To do: Each entry should be copied as it stands, leaving the pictures behind.
-- Material provided follows --
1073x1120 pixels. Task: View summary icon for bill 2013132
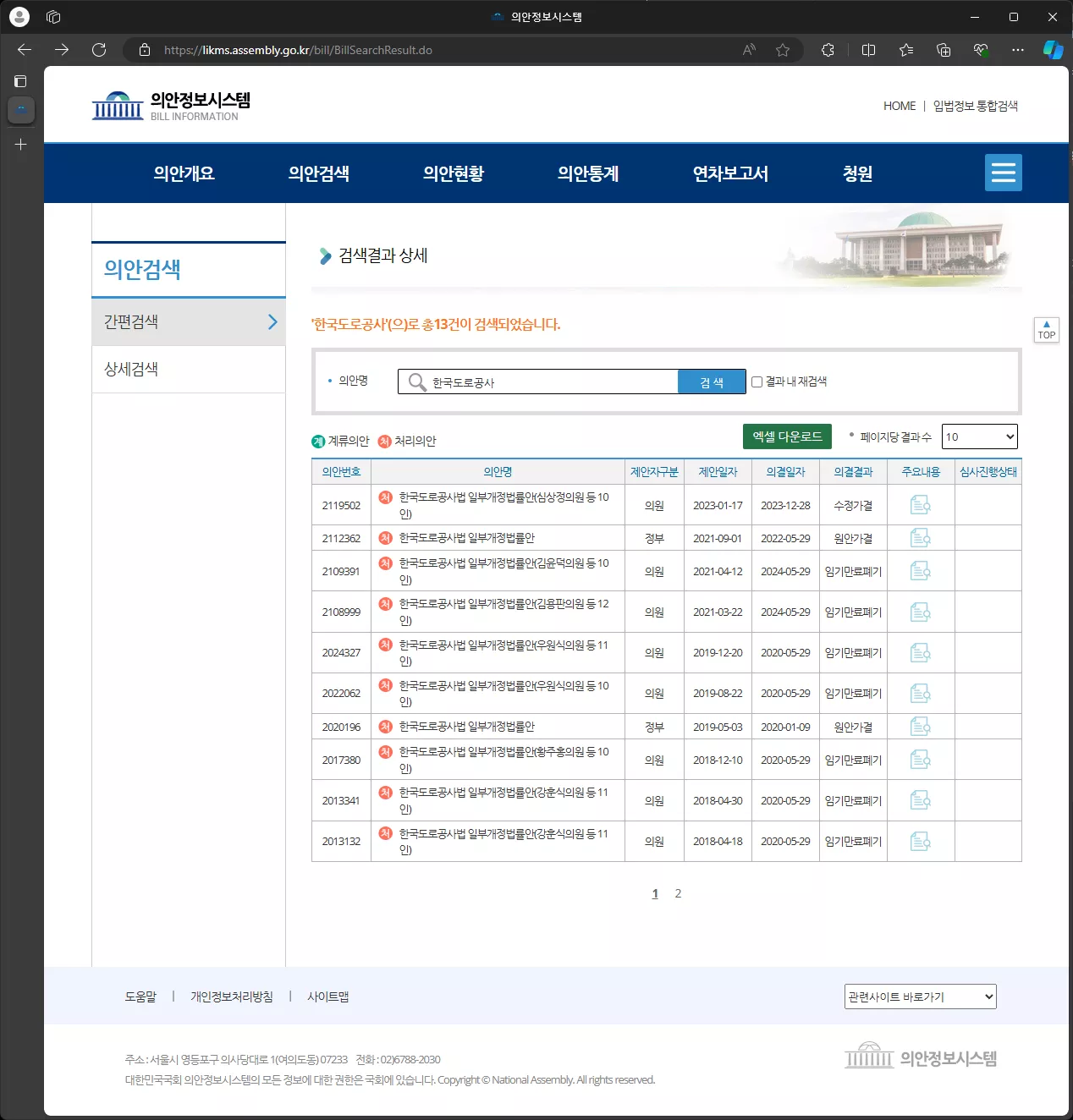921,841
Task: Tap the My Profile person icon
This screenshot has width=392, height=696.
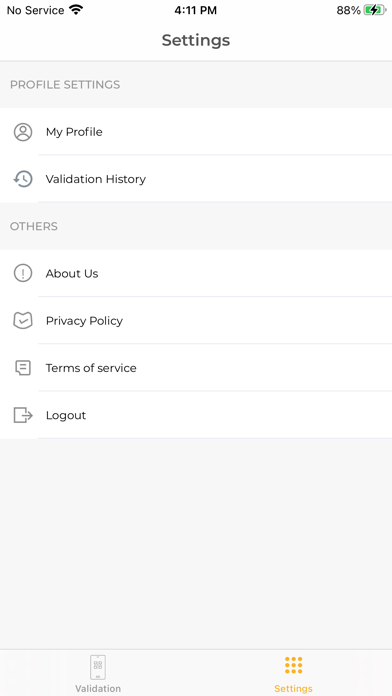Action: coord(23,132)
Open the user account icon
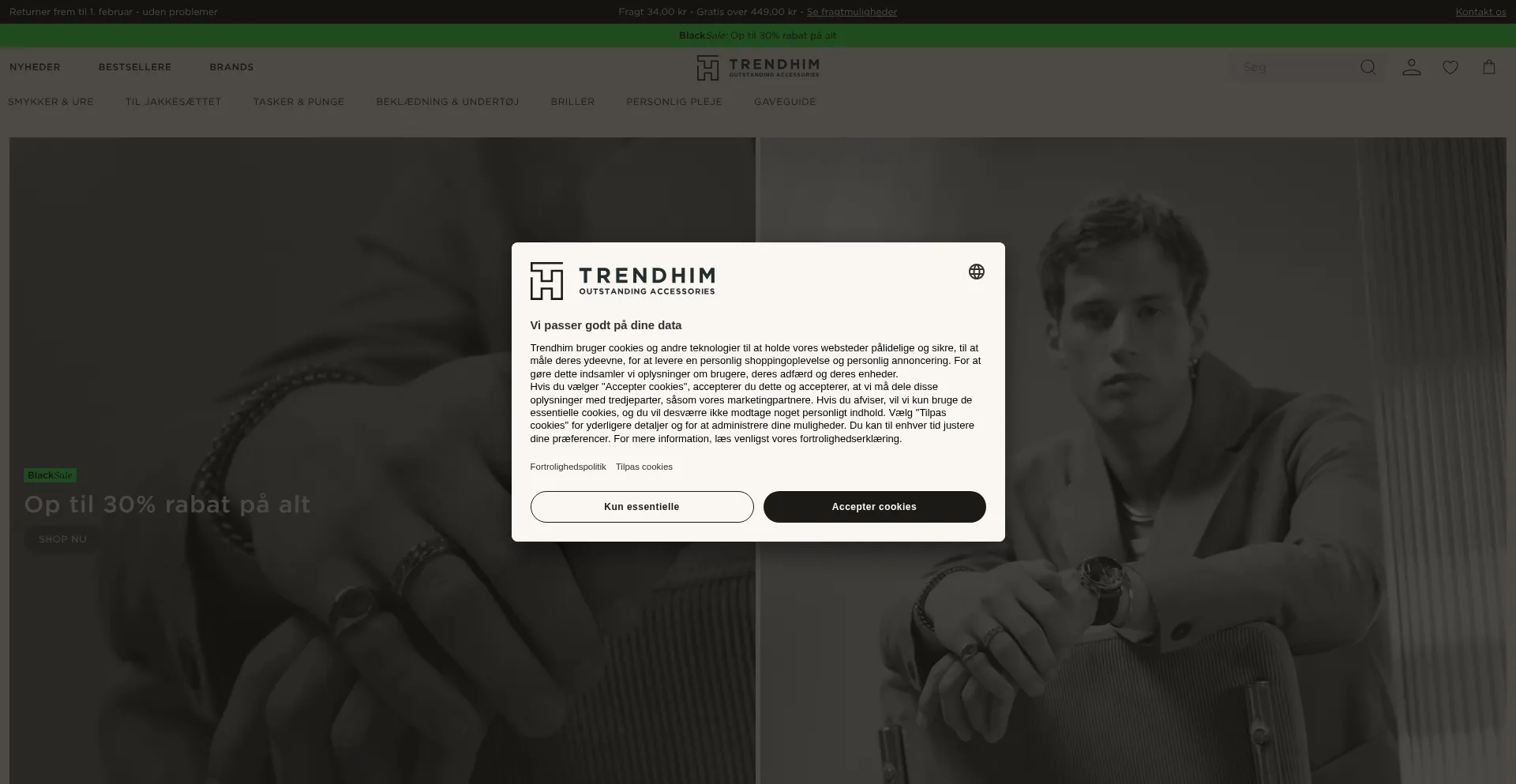 (x=1412, y=67)
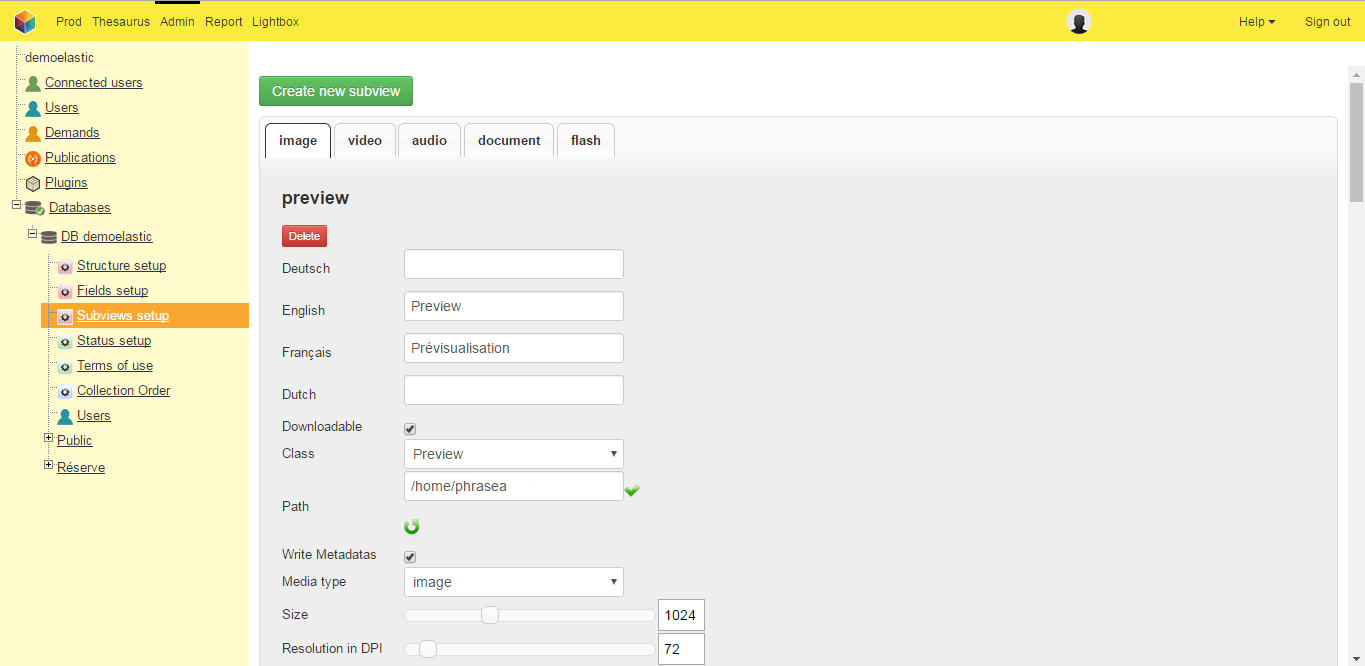1365x666 pixels.
Task: Click the Plugins box icon
Action: [x=33, y=183]
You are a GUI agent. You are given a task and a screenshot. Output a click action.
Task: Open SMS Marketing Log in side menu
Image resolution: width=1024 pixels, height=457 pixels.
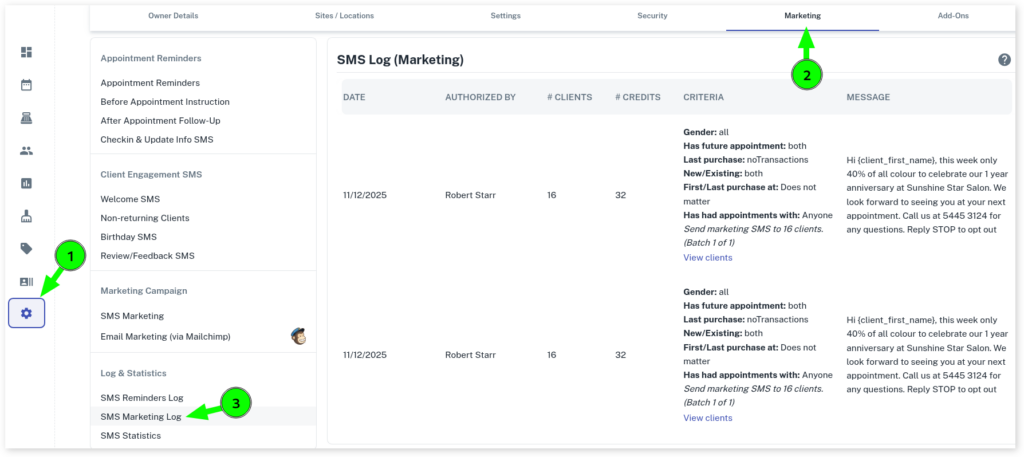(140, 416)
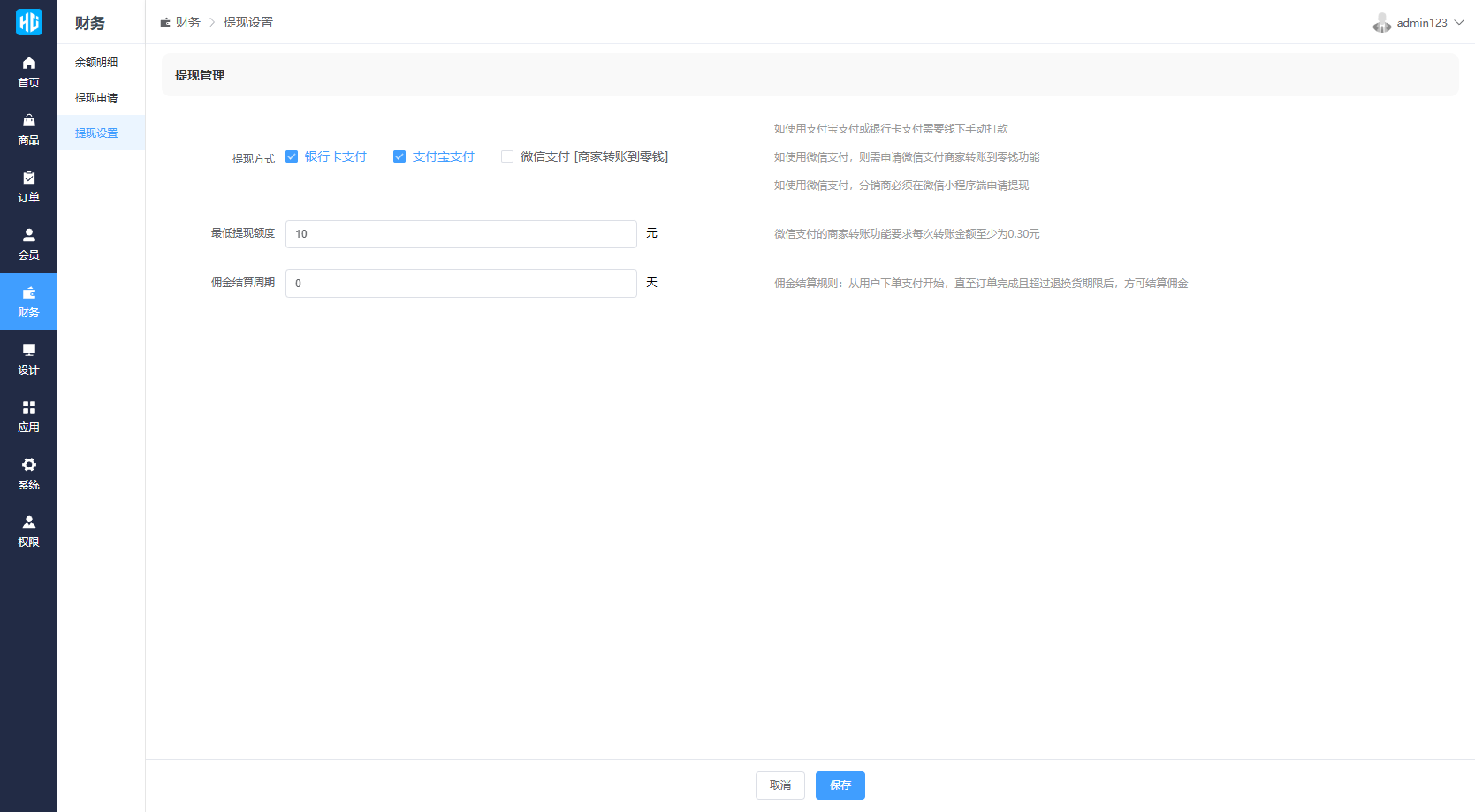Viewport: 1475px width, 812px height.
Task: Open the 会员 members icon
Action: (28, 236)
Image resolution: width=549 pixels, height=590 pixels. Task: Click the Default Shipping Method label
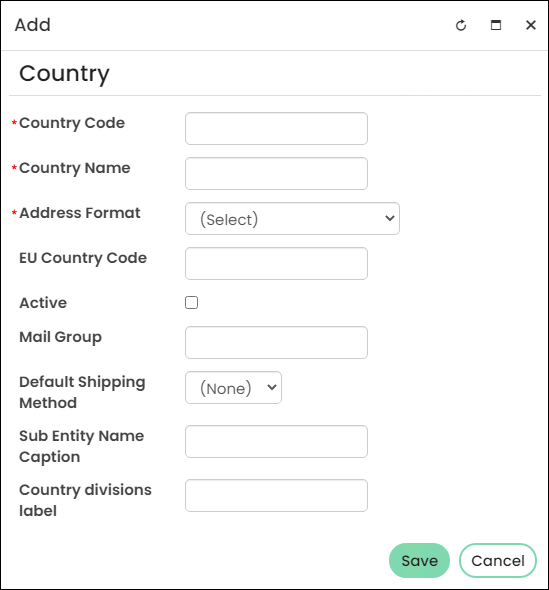82,392
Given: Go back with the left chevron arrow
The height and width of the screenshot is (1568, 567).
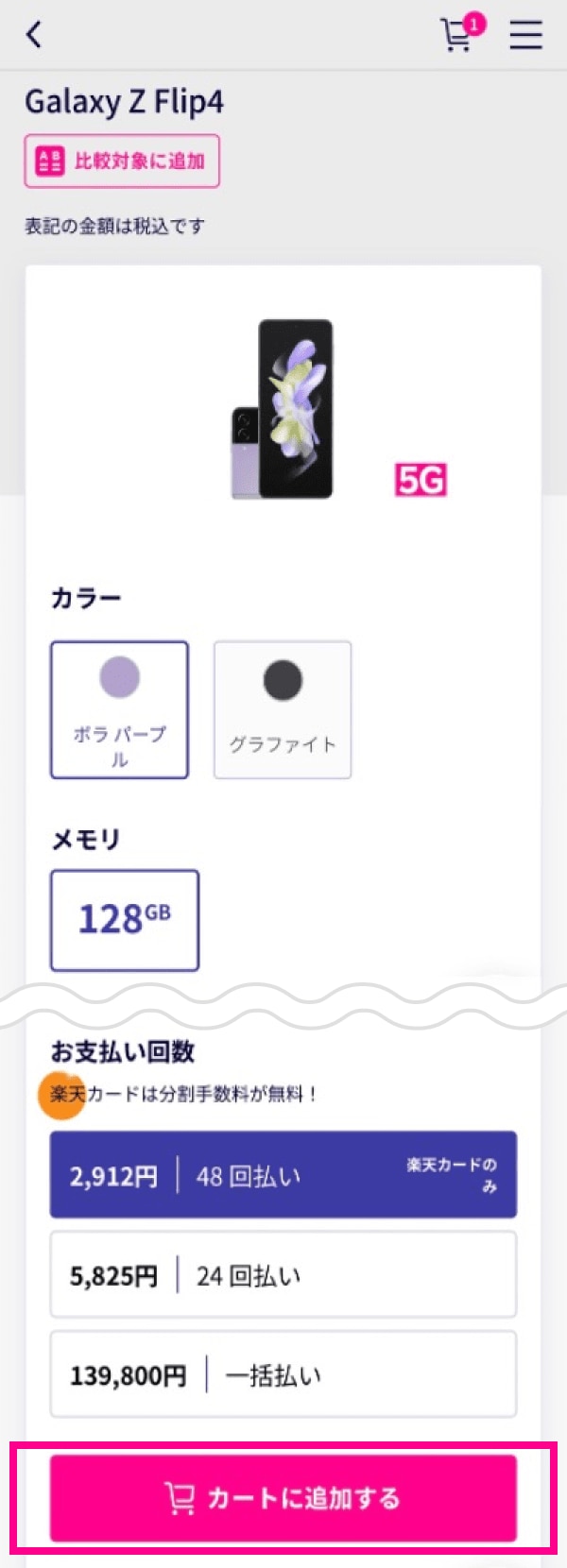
-- Material provided concluded --
Response to the exercise:
1073x1120 pixels. Task: View summary icon for bill 2013132
921,841
Task: Tap the My Profile person icon
This screenshot has width=392, height=696.
Action: coord(23,132)
Open the user account icon
 (x=1412, y=67)
1365x666 pixels.
Task: Click the Plugins box icon
Action: [x=33, y=183]
You are a GUI agent. You are given a task and a screenshot. Output a click action.
Task: Open SMS Marketing Log in side menu
Image resolution: width=1024 pixels, height=457 pixels.
(140, 416)
Viewport: 1475px width, 812px height.
Task: Open the 会员 members icon
Action: (28, 236)
Image resolution: width=549 pixels, height=590 pixels. Task: Click the Default Shipping Method label
82,392
Given: Go back with the left chevron arrow
The height and width of the screenshot is (1568, 567).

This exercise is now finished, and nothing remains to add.